De’s fans and followers include many divorced singles who are only looking to have a conversation with someone on an intimate level. One such man was divorced three years ago and has been raising his children alone as a single father. Until recently, he chatted and shared most of his days with De but was committing almost all his time away from work to his children and didn’t have time to date.

Just recently this divorcee went on his first date and it went well. He sent De a note thanking her for the past two years of their relationship and for helping him not to feel alone in the world. “He said he might be back, but for now wants to give this new relationship an honest try, and to do that he can’t be my fan. I love that!” she says.

Some of her other fans include paraplegics that she chats with regularly. One of these three young people admits that he finds it hard to approach women and that his online relationship with De is giving him greater confidence. “We have to learn to look past our superficial desires and look deeper into our more intimate desires,” says De.

Other fans of De include people going through serious diseases including one woman whose husband has cancer.

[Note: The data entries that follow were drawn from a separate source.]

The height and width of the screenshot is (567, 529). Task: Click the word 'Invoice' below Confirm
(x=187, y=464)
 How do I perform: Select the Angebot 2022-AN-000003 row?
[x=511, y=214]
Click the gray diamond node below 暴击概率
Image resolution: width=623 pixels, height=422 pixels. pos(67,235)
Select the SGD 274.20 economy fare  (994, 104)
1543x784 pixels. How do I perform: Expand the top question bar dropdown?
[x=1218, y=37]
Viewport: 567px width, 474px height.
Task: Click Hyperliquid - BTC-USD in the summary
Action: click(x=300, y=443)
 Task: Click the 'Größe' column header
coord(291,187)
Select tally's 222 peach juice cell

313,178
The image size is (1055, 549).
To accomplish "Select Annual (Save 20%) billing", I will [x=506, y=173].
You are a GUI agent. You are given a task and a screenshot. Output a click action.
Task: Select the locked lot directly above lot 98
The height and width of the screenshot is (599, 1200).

She buys videos and sexting sessions for him with De. “He admits he could never bear to be physically with another woman but this is an amazing gift from her to him during this time,” she says.

There isn’t a day that a woman, man, or couple does not reach out to De for help exploring their desires, she says. This includes women wanting to explore their bi-sexual tendencies, men wanting to involve other men, and couples wanting to trade partners, she adds. But dealing with their shame remains a constant challenge.

“It’s a problem that should be open for discussion across this country, but we don’t,” she says. “I would like to make this not taboo and for people to know it’s okay to explore your sexuality in a healthy way.”